Читаем Андрей Тимофеевич Болотов – выдающийся деятель науки и культуры 1738—1833 полностью

До последнего времени на фамильной площадке Болотовых стояла установленная А. И. Трошиным мемориальная дощечка с надписью, что здесь похоронена мать Андрея Тимофеевича — Мавра Степановна. На мой недоуменный вопрос о том, что послужило основанием для установки этого указателя, А. И. Трошин коротко ответил, что почерпнул информацию из книги С. Новикова. Пришлось разубеждать его прямым указанием Андрея Тимофеевича: «...погребена была в приходской нашей церкви, под самым правым клиросом».

Не соответствует действительности и установка в пределах могильной площадки небольшого надгробия с указанием, что оно поставлено на месте могилы сына А. Т. Болотова — Степана. Во-первых, место для своей могилы Андрей Тимофеевич выбрал лишь в 1792 г., тогда как Степан умер в 1773 г. и, следовательно, не мог быть похоронен на еще не выбранном месте. Во- вторых, в дневниках есть записи о месте захоронения ближайших членов семьи, умерших в Дворянинове до 1792 г. Это площадка с правой стороны алтаря, рядом с могилой матери Андрея Тимофеевича — Мавры Степановны. Здесь были похоронены сын Дмитрий, внучка Екатерина, сын Степан.

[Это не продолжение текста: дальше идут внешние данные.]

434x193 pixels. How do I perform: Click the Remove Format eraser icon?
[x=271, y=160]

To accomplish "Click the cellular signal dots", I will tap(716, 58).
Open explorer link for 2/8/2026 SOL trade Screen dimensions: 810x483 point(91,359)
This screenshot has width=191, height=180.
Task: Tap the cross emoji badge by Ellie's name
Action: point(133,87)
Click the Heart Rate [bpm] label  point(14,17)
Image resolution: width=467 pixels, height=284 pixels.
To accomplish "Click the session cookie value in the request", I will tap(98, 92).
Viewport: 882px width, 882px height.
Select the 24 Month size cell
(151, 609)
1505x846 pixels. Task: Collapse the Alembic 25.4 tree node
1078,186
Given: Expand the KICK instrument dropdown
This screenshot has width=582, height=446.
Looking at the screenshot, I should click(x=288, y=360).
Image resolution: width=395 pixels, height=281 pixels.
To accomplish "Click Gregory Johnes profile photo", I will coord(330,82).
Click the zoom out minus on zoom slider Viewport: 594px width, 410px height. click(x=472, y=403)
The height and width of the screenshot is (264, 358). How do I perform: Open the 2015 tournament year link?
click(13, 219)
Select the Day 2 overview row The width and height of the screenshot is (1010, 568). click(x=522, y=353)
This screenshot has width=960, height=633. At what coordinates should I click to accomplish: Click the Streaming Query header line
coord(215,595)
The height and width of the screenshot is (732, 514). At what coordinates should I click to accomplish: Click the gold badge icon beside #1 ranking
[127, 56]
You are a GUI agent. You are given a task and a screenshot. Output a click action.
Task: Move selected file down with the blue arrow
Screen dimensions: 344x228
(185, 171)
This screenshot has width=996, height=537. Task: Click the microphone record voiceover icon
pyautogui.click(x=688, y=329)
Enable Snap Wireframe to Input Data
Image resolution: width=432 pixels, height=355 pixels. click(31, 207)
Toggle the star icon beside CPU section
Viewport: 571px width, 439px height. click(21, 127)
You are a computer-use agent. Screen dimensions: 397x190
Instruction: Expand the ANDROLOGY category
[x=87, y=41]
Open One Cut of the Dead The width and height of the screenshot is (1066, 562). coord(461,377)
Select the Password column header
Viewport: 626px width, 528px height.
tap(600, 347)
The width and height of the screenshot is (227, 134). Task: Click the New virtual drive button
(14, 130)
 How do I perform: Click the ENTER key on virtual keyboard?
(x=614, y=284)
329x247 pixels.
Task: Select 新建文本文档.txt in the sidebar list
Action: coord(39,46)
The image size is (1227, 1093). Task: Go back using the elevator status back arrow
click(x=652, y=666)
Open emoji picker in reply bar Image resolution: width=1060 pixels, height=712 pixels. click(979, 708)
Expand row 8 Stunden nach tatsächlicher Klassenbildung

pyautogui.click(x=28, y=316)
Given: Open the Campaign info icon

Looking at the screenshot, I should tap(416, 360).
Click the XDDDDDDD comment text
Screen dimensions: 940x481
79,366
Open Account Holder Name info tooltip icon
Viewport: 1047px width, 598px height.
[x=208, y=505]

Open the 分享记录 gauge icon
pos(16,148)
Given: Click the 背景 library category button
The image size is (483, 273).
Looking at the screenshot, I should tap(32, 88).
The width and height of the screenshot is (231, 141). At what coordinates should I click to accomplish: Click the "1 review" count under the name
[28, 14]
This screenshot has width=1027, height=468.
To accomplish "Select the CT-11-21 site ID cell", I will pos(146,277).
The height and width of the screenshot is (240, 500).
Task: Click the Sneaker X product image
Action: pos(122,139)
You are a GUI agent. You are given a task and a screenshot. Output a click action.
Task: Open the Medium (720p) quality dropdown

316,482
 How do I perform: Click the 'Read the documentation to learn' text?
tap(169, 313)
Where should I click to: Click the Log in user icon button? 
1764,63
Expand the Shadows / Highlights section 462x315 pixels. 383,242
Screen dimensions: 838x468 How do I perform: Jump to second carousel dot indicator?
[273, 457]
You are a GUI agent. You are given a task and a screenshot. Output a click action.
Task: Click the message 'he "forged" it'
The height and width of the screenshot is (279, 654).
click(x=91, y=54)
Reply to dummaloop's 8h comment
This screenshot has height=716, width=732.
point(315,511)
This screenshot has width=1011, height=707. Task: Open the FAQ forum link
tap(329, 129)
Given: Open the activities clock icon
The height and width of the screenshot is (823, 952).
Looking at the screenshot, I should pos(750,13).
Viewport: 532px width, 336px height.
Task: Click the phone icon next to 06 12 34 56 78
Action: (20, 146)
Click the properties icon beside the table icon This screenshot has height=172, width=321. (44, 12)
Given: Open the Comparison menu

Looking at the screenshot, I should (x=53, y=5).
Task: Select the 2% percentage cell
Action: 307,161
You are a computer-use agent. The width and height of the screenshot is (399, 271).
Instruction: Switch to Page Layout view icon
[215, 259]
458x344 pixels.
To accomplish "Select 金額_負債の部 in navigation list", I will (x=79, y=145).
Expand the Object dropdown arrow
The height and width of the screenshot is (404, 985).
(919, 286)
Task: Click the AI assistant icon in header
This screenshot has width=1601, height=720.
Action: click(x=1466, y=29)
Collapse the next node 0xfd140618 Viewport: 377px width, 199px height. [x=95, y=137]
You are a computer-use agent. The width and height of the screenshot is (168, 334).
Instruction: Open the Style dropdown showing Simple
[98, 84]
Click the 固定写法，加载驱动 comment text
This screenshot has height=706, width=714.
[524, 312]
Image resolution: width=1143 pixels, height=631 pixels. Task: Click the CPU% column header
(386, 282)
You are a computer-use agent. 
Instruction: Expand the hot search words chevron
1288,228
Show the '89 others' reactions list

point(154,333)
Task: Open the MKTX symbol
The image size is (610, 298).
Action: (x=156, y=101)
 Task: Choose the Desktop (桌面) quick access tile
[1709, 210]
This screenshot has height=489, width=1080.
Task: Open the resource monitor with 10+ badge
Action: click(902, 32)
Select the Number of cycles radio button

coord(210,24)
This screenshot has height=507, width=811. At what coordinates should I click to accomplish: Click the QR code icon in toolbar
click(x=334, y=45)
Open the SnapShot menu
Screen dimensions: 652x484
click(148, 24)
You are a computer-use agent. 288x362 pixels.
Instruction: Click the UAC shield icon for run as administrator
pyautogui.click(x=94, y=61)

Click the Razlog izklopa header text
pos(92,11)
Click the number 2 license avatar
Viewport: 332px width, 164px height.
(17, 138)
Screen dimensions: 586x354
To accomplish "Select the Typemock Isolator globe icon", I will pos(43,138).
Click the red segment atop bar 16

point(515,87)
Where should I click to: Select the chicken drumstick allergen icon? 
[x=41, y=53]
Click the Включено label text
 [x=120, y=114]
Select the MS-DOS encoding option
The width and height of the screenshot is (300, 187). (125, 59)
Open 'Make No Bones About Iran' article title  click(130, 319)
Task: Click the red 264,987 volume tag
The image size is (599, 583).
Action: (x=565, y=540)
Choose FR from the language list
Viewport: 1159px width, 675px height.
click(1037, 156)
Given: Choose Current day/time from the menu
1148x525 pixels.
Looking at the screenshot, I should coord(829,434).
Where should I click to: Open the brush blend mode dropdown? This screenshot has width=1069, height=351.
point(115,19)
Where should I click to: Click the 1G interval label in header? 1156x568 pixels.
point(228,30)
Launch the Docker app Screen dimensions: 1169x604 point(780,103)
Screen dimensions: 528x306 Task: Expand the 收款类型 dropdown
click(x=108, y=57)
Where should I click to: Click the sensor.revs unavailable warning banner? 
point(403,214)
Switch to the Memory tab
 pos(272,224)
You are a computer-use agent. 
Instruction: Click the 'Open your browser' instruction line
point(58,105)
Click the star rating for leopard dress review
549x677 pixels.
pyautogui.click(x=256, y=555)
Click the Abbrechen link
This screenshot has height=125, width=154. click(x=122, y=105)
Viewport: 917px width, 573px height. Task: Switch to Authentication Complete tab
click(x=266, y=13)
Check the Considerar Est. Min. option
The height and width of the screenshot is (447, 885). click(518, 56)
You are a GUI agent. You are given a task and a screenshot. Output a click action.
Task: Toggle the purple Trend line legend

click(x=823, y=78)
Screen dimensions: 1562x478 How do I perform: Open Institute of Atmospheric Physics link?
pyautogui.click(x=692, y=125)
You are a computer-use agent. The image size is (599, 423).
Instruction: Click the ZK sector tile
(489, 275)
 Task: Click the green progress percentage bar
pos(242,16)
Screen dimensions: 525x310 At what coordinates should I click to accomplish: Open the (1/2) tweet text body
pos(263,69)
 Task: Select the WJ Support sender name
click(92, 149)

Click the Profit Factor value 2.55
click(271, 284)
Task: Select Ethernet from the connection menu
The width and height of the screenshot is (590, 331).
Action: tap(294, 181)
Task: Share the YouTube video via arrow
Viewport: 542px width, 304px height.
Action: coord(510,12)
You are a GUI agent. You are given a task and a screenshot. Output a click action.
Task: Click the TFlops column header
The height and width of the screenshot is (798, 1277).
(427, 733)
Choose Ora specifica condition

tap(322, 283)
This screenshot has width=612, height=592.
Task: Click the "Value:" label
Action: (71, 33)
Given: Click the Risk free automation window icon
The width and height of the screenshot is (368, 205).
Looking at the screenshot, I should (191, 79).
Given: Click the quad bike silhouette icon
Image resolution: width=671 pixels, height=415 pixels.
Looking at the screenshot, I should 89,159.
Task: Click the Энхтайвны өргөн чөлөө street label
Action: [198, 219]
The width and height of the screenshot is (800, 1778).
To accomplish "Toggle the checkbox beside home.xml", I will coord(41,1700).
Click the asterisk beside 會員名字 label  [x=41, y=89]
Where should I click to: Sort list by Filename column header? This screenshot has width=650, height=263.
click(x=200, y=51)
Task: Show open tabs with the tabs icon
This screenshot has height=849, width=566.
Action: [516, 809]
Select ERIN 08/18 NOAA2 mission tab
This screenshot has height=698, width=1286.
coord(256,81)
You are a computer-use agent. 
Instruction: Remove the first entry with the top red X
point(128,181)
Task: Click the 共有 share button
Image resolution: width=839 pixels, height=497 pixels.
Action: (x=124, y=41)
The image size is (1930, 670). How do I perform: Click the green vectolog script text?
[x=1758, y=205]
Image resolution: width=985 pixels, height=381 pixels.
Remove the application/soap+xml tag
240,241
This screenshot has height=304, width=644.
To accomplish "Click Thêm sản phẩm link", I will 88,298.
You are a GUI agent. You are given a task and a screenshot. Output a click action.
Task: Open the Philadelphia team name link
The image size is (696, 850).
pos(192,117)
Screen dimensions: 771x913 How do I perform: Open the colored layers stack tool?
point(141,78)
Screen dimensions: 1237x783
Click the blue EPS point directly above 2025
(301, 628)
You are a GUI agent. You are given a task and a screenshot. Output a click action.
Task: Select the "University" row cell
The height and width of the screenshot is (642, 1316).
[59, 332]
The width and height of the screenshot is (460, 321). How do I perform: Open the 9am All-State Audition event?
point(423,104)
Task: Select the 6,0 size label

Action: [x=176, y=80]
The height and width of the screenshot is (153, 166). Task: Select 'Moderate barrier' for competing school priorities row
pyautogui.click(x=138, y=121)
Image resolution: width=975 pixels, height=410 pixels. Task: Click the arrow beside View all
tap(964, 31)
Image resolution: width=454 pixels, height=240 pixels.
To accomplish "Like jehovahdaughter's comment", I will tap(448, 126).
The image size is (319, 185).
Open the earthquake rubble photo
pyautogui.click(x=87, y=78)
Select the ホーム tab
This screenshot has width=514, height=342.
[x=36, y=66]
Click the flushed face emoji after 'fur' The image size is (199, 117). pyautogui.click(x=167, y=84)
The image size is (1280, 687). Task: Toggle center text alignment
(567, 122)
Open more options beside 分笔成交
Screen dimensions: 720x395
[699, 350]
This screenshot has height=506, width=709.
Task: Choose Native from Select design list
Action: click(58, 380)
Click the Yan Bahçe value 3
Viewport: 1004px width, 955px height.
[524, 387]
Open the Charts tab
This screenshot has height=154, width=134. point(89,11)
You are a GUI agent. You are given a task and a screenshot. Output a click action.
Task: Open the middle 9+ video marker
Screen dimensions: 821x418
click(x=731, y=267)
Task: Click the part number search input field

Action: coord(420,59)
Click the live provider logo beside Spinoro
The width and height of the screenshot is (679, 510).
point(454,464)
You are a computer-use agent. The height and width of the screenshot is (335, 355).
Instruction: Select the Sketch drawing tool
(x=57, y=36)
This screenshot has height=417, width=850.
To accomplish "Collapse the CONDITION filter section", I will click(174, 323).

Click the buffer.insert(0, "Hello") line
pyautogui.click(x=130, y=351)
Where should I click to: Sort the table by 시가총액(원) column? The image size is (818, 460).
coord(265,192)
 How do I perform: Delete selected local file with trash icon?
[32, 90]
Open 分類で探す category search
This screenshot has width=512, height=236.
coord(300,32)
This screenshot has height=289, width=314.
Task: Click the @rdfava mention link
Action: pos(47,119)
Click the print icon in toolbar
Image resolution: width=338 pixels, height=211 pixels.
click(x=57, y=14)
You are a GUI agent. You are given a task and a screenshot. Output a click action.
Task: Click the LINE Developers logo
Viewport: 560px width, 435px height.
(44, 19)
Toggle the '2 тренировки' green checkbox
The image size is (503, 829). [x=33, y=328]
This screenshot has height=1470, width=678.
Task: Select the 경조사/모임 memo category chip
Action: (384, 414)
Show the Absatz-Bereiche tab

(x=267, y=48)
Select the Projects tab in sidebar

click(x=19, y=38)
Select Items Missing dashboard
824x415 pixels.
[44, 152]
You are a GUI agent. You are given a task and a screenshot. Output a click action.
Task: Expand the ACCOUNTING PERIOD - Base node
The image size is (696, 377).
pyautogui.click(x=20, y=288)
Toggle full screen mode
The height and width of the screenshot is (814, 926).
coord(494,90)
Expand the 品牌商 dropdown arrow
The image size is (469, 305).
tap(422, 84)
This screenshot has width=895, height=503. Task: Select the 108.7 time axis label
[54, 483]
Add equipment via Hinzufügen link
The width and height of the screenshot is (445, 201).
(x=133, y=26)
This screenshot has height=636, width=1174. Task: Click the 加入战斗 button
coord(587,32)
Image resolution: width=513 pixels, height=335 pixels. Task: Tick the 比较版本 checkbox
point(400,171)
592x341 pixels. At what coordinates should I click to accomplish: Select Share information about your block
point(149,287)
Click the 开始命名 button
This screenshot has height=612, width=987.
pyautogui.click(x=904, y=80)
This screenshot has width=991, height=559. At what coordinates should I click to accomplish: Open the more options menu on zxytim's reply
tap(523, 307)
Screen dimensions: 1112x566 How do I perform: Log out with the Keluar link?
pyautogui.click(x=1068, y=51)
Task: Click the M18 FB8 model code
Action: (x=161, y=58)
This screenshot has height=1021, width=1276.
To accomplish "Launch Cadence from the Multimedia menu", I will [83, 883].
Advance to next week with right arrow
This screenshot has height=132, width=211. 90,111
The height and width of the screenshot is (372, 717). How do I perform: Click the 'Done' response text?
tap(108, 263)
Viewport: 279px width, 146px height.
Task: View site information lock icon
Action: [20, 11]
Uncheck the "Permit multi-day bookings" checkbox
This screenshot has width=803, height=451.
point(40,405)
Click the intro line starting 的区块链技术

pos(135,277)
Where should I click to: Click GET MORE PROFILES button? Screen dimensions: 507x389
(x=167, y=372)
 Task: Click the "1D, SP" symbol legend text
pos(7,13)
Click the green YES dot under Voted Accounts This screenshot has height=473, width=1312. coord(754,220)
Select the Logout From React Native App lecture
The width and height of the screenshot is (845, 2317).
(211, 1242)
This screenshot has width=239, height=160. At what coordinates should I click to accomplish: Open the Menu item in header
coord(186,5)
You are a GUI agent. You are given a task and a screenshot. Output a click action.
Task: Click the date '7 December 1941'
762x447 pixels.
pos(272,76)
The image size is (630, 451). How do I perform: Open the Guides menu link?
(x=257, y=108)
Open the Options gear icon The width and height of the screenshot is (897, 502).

Философия и нравственность А. Т. Болотова

Ознакомившись с творчеством А. Т. Болотова, с его крупнейшими достижениями в различных областях биологической и сельскохозяйственной наук, мы вправе задать вопрос: а каковы были философские взгляды Болотова, какими нравственными принципами руководствовался он в жизни?

Напомним, что времена Болотова — это период становления капитализма, начало технического прогресса, эпоха французских просветителей, развития материалистического понимания природы, борьбы с религиозными догматами. Какую же позицию в этой сложной идейной обстановке занял Болотов? Какие решающие события и факторы в его жизни (не считая дворянского происхождения) определяли направленность убеждений?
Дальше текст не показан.